Stored records

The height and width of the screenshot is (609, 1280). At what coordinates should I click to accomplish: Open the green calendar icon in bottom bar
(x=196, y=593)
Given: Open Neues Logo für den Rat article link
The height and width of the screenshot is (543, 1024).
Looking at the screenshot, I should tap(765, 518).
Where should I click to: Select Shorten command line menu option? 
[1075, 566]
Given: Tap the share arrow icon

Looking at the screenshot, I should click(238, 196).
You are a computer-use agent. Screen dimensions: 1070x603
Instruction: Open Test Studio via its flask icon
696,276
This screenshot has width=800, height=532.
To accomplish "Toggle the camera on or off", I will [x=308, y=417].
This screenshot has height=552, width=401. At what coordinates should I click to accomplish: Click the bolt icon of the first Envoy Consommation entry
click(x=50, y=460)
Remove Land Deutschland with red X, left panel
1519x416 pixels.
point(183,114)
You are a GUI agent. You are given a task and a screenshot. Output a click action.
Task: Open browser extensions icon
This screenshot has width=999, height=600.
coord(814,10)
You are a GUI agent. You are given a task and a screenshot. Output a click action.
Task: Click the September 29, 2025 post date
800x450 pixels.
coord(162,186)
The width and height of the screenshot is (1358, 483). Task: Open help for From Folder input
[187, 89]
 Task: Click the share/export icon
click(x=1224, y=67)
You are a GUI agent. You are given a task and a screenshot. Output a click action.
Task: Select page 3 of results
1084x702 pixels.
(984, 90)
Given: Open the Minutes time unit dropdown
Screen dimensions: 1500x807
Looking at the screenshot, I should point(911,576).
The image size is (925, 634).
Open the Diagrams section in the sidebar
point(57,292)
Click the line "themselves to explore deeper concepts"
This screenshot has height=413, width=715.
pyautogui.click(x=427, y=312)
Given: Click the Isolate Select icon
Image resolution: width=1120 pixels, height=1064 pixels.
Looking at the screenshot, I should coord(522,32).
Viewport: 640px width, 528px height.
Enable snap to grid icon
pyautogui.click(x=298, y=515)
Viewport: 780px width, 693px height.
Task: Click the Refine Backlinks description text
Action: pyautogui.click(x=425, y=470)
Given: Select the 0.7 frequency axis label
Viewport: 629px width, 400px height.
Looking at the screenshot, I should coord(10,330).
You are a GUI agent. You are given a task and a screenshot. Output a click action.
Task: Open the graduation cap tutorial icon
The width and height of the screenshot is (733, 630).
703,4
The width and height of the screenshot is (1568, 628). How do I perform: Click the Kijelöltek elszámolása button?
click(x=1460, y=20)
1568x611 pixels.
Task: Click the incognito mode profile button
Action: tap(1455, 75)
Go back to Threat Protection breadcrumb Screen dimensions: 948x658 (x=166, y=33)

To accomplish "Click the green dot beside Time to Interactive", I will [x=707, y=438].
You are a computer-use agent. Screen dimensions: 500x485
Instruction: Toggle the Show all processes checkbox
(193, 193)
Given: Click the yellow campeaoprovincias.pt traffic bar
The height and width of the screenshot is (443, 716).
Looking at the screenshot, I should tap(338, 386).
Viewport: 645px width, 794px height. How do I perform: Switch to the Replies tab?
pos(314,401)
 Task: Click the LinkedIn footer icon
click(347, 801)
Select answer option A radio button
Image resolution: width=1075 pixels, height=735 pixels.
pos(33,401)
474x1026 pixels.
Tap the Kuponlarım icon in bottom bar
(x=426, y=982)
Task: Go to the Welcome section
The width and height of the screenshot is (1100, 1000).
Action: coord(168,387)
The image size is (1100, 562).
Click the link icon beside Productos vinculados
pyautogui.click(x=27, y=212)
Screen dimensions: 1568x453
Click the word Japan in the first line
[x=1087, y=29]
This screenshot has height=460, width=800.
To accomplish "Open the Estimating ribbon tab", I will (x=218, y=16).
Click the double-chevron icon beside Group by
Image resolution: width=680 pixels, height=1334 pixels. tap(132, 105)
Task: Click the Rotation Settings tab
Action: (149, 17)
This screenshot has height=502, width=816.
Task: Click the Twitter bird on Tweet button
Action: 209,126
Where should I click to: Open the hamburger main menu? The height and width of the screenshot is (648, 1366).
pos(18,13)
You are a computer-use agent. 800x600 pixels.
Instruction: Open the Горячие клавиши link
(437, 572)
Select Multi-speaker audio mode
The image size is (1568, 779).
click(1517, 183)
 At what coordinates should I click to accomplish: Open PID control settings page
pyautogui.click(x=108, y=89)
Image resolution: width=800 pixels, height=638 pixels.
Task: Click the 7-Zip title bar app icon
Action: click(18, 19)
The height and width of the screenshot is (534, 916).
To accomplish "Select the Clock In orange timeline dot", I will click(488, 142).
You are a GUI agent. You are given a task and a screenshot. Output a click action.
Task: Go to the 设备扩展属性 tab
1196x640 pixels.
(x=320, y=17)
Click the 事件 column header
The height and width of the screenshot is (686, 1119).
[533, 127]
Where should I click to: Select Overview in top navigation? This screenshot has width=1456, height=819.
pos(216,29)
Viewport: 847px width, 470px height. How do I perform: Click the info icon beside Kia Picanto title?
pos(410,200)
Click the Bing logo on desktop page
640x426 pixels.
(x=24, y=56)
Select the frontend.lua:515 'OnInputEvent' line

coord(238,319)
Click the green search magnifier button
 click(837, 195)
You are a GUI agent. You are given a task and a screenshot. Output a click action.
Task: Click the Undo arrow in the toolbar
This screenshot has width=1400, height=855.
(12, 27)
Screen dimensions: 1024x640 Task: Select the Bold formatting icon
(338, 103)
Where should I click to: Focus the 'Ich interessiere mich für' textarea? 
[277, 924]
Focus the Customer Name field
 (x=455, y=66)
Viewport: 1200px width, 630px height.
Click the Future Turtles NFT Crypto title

Exercise aim — Word for word, give the records again.

Finished task —
The height and width of the screenshot is (609, 1280). At what coordinates should I click to accomplish: Open the green calendar icon in bottom bar
(x=196, y=593)
Given: Open Neues Logo für den Rat article link
The height and width of the screenshot is (543, 1024).
Looking at the screenshot, I should tap(765, 518).
Where should I click to: Select Shorten command line menu option? 
[1075, 566]
Given: Tap the share arrow icon

Looking at the screenshot, I should click(238, 196).
You are a computer-use agent. Screen dimensions: 1070x603
Instruction: Open Test Studio via its flask icon
696,276
This screenshot has width=800, height=532.
To accomplish "Toggle the camera on or off", I will [x=308, y=417].
This screenshot has height=552, width=401. At what coordinates should I click to accomplish: Click the bolt icon of the first Envoy Consommation entry
click(x=50, y=460)
Remove Land Deutschland with red X, left panel
1519x416 pixels.
point(183,114)
You are a GUI agent. You are given a task and a screenshot. Output a click action.
Task: Open browser extensions icon
This screenshot has width=999, height=600.
coord(814,10)
You are a GUI agent. You are given a task and a screenshot. Output a click action.
Task: Click the September 29, 2025 post date
800x450 pixels.
coord(162,186)
The width and height of the screenshot is (1358, 483). Task: Open help for From Folder input
[187, 89]
 Task: Click the share/export icon
click(x=1224, y=67)
You are a GUI agent. You are given a task and a screenshot. Output a click action.
Task: Select page 3 of results
1084x702 pixels.
(984, 90)
Given: Open the Minutes time unit dropdown
Screen dimensions: 1500x807
Looking at the screenshot, I should point(911,576).
The image size is (925, 634).
Open the Diagrams section in the sidebar
point(57,292)
Click the line "themselves to explore deeper concepts"
This screenshot has height=413, width=715.
pyautogui.click(x=427, y=312)
Given: Click the Isolate Select icon
Image resolution: width=1120 pixels, height=1064 pixels.
Looking at the screenshot, I should coord(522,32).
Viewport: 640px width, 528px height.
Enable snap to grid icon
pyautogui.click(x=298, y=515)
Viewport: 780px width, 693px height.
Task: Click the Refine Backlinks description text
Action: pyautogui.click(x=425, y=470)
Given: Select the 0.7 frequency axis label
Viewport: 629px width, 400px height.
Looking at the screenshot, I should coord(10,330).
You are a GUI agent. You are given a task and a screenshot. Output a click action.
Task: Open the graduation cap tutorial icon
The width and height of the screenshot is (733, 630).
703,4
The width and height of the screenshot is (1568, 628). How do I perform: Click the Kijelöltek elszámolása button?
click(x=1460, y=20)
1568x611 pixels.
Task: Click the incognito mode profile button
Action: tap(1455, 75)
Go back to Threat Protection breadcrumb Screen dimensions: 948x658 (x=166, y=33)

To accomplish "Click the green dot beside Time to Interactive", I will [x=707, y=438].
You are a computer-use agent. Screen dimensions: 500x485
Instruction: Toggle the Show all processes checkbox
(193, 193)
Given: Click the yellow campeaoprovincias.pt traffic bar
The height and width of the screenshot is (443, 716).
Looking at the screenshot, I should tap(338, 386).
Viewport: 645px width, 794px height. How do I perform: Switch to the Replies tab?
pos(314,401)
 Task: Click the LinkedIn footer icon
click(347, 801)
Select answer option A radio button
Image resolution: width=1075 pixels, height=735 pixels.
pos(33,401)
474x1026 pixels.
Tap the Kuponlarım icon in bottom bar
(x=426, y=982)
Task: Go to the Welcome section
The width and height of the screenshot is (1100, 1000).
Action: coord(168,387)
The image size is (1100, 562).
Click the link icon beside Productos vinculados
pyautogui.click(x=27, y=212)
Screen dimensions: 1568x453
Click the word Japan in the first line
[x=1087, y=29]
This screenshot has height=460, width=800.
To accomplish "Open the Estimating ribbon tab", I will (x=218, y=16).
Click the double-chevron icon beside Group by
Image resolution: width=680 pixels, height=1334 pixels. tap(132, 105)
Task: Click the Rotation Settings tab
Action: (149, 17)
This screenshot has height=502, width=816.
Task: Click the Twitter bird on Tweet button
Action: 209,126
Where should I click to: Open the hamburger main menu? The height and width of the screenshot is (648, 1366).
pos(18,13)
You are a computer-use agent. 800x600 pixels.
Instruction: Open the Горячие клавиши link
(437, 572)
Select Multi-speaker audio mode
The image size is (1568, 779).
click(1517, 183)
 At what coordinates should I click to accomplish: Open PID control settings page
pyautogui.click(x=108, y=89)
Image resolution: width=800 pixels, height=638 pixels.
Task: Click the 7-Zip title bar app icon
Action: click(18, 19)
The height and width of the screenshot is (534, 916).
To accomplish "Select the Clock In orange timeline dot", I will click(488, 142).
You are a GUI agent. You are given a task and a screenshot. Output a click action.
Task: Go to the 设备扩展属性 tab
1196x640 pixels.
(x=320, y=17)
Click the 事件 column header
The height and width of the screenshot is (686, 1119).
[533, 127]
Where should I click to: Select Overview in top navigation? This screenshot has width=1456, height=819.
pos(216,29)
Viewport: 847px width, 470px height. How do I perform: Click the info icon beside Kia Picanto title?
pos(410,200)
Click the Bing logo on desktop page
640x426 pixels.
(x=24, y=56)
Select the frontend.lua:515 'OnInputEvent' line

coord(238,319)
Click the green search magnifier button
 click(837, 195)
You are a GUI agent. You are given a task and a screenshot. Output a click action.
Task: Click the Undo arrow in the toolbar
This screenshot has width=1400, height=855.
(12, 27)
Screen dimensions: 1024x640 Task: Select the Bold formatting icon
(338, 103)
Where should I click to: Focus the 'Ich interessiere mich für' textarea? 
[277, 924]
Focus the Customer Name field
 (x=455, y=66)
Viewport: 1200px width, 630px height.
Click the Future Turtles NFT Crypto title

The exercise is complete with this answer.